-- Material shown follows --
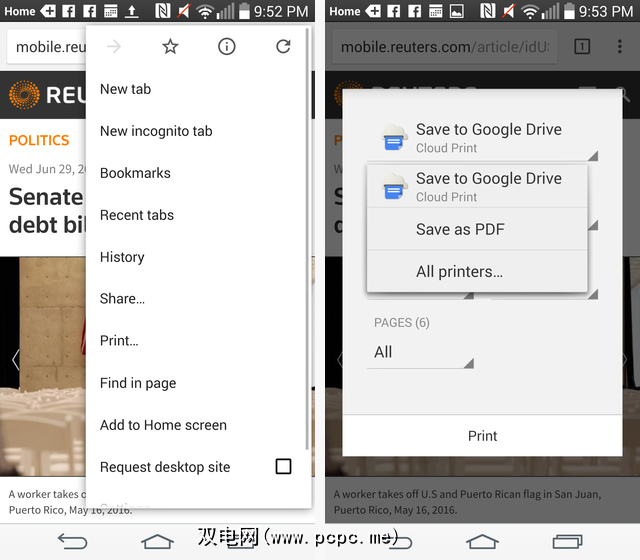Choose Save as PDF option
Image resolution: width=640 pixels, height=560 pixels.
coord(460,229)
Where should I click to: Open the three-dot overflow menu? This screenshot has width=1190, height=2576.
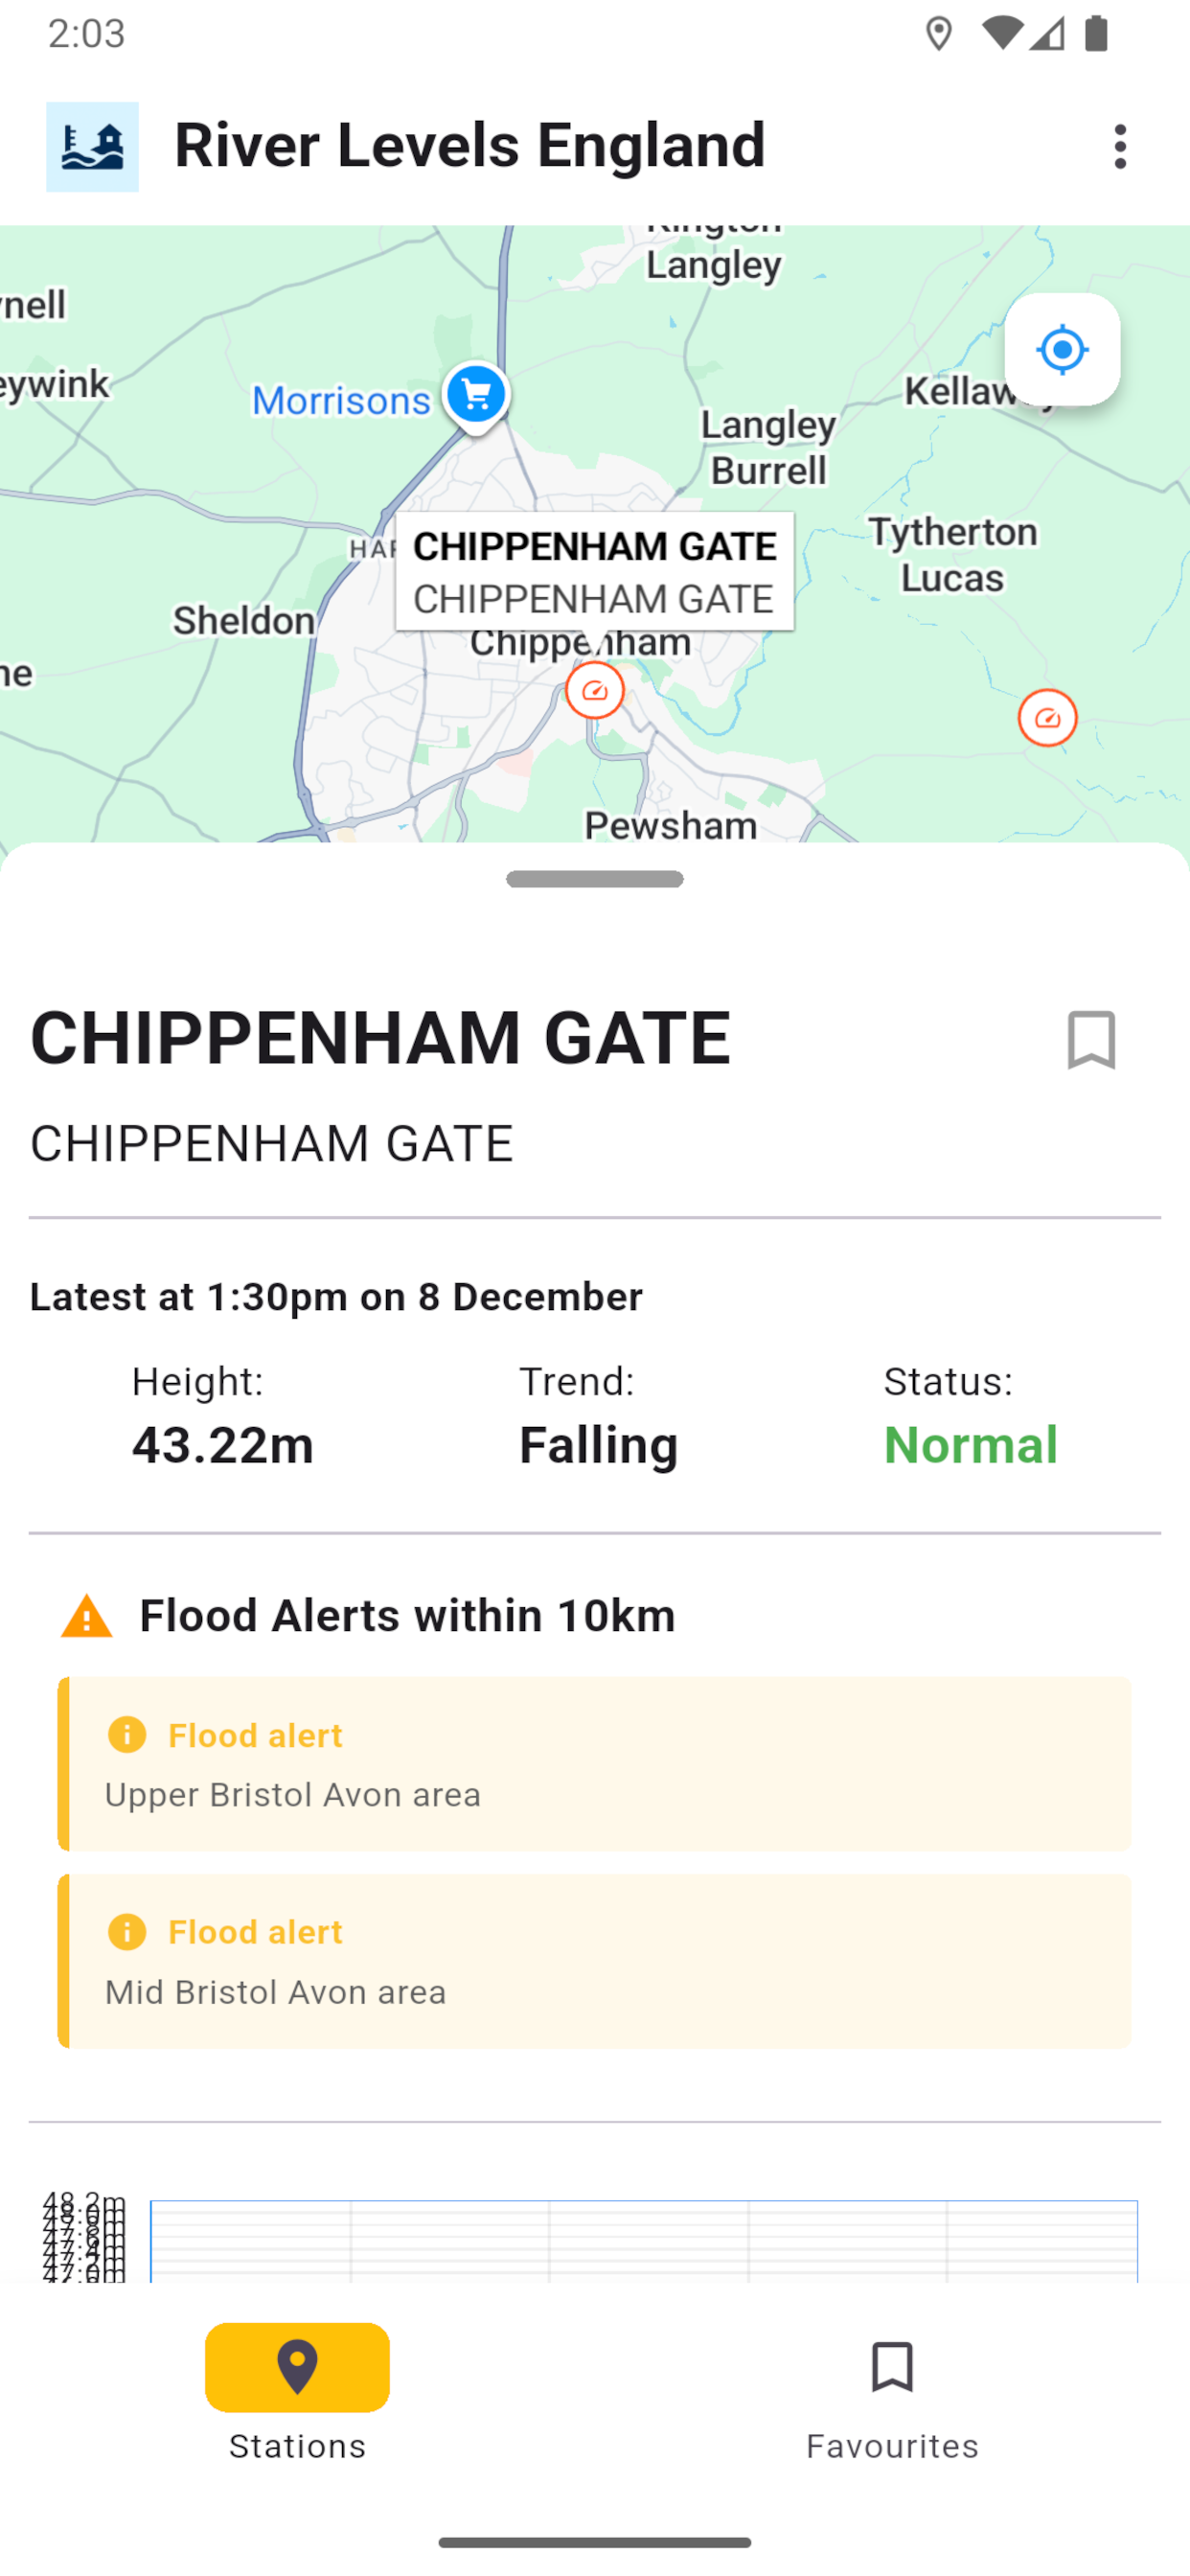1120,147
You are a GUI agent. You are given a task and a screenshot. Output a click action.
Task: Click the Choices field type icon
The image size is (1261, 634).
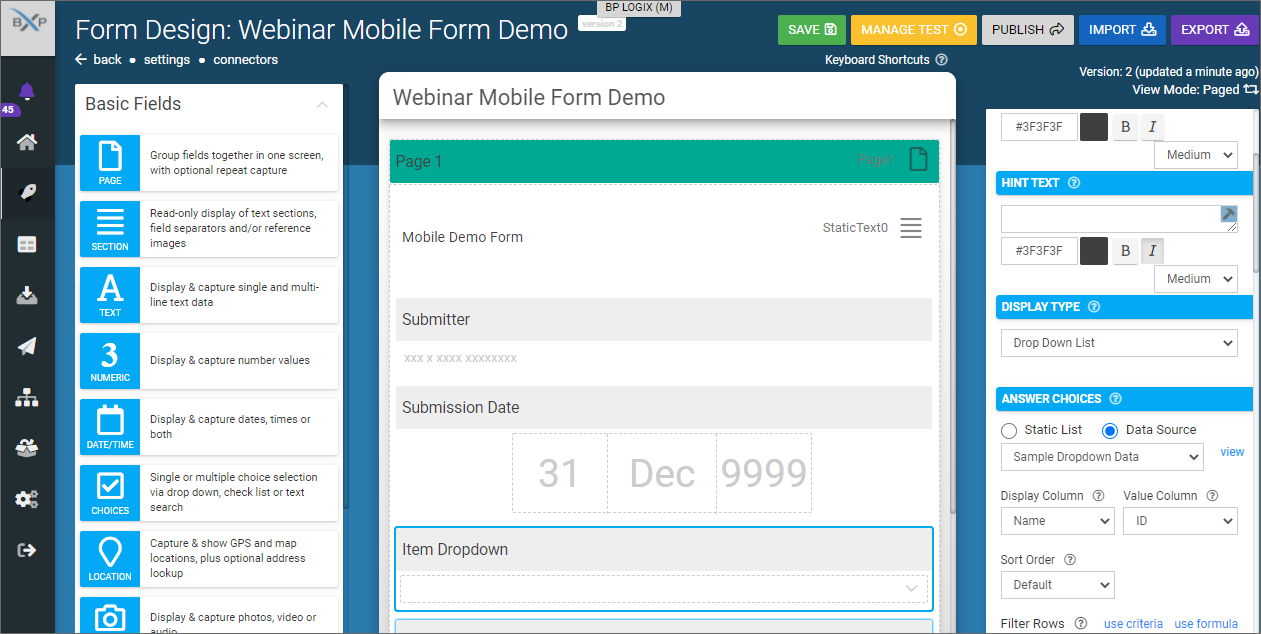pyautogui.click(x=110, y=492)
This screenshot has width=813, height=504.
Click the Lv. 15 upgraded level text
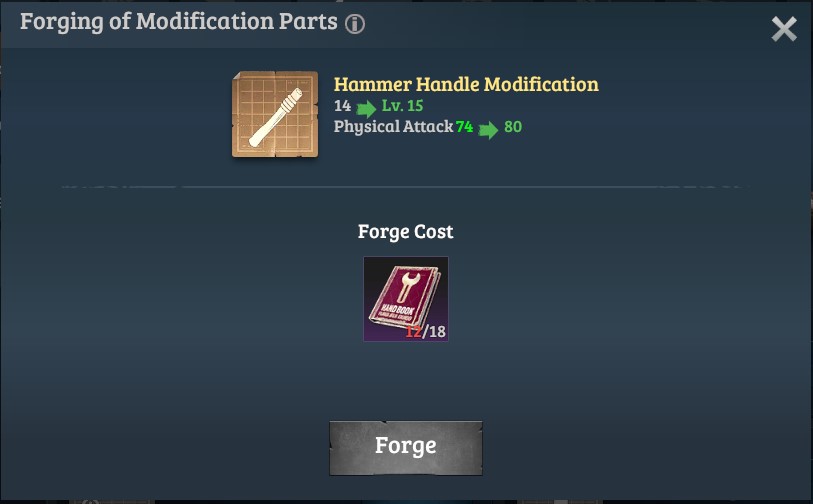click(402, 106)
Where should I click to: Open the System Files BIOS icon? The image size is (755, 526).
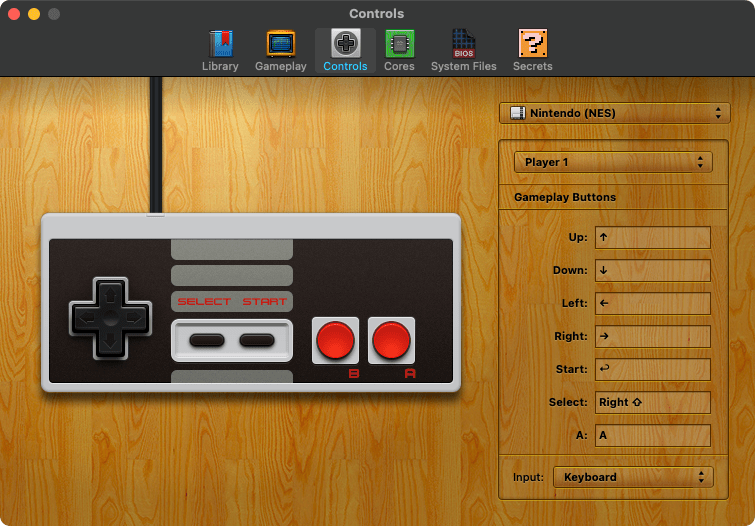pyautogui.click(x=463, y=49)
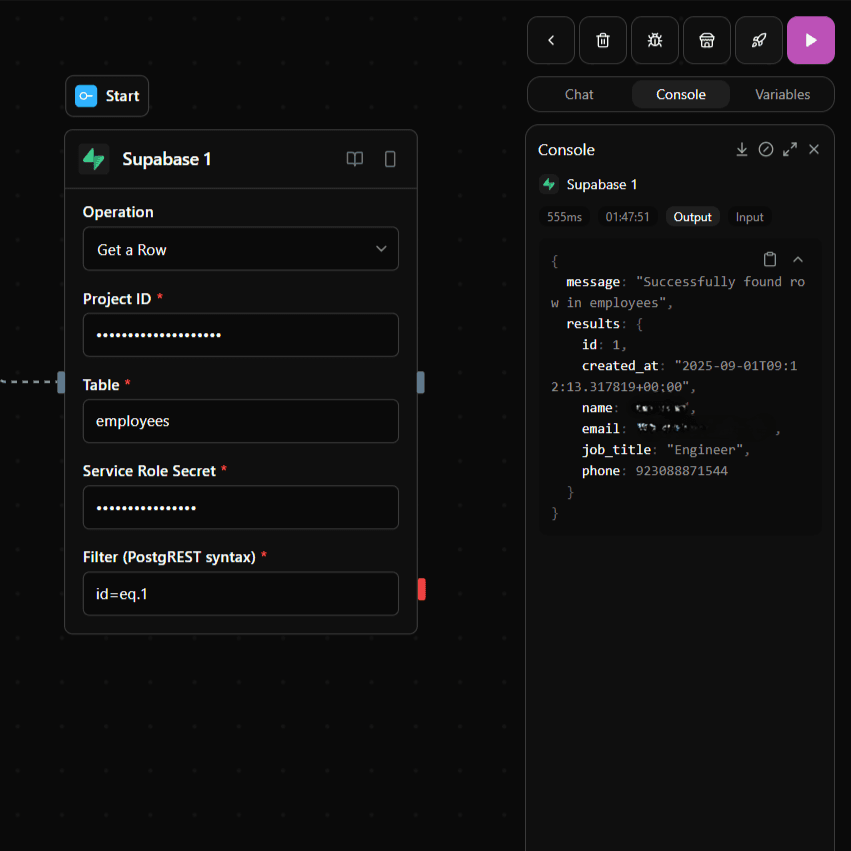Click the bug debug icon
The width and height of the screenshot is (851, 851).
tap(654, 40)
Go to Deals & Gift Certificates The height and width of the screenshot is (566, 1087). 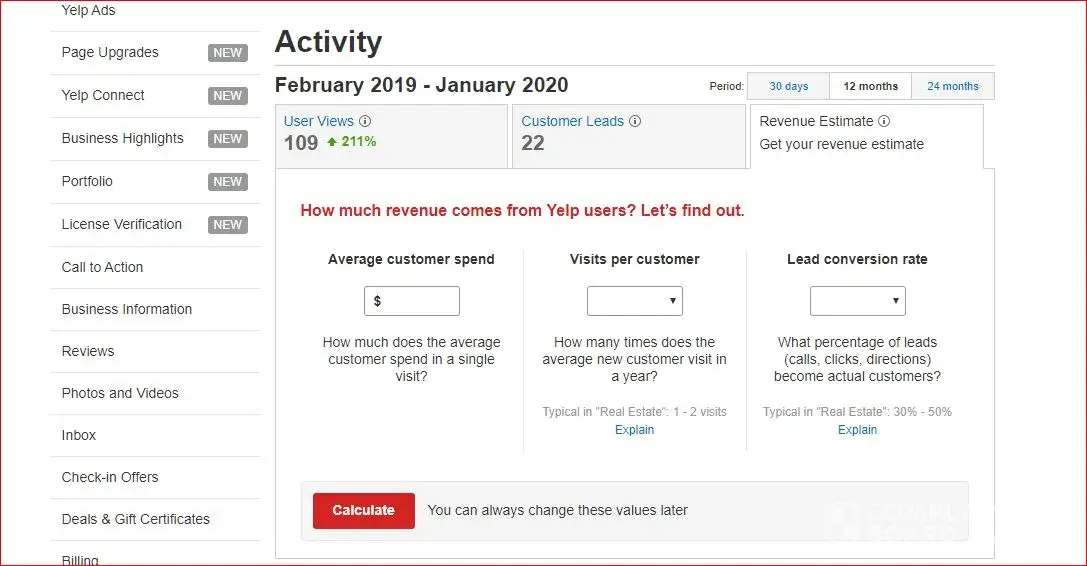pos(136,519)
-- Material shown concluded --
In the records above, find the line with "Where should I click to: Open the three-dot". Print exactly from there through the line with "Task: Click the Choices field type icon", minus the pictures.

*Your solution*
Where should I click to: Open the three-dot overflow menu? This screenshot has width=1190, height=2576.
1120,147
You are a GUI agent. You are given a task and a screenshot. Output a click action.
Task: Click the Choices field type icon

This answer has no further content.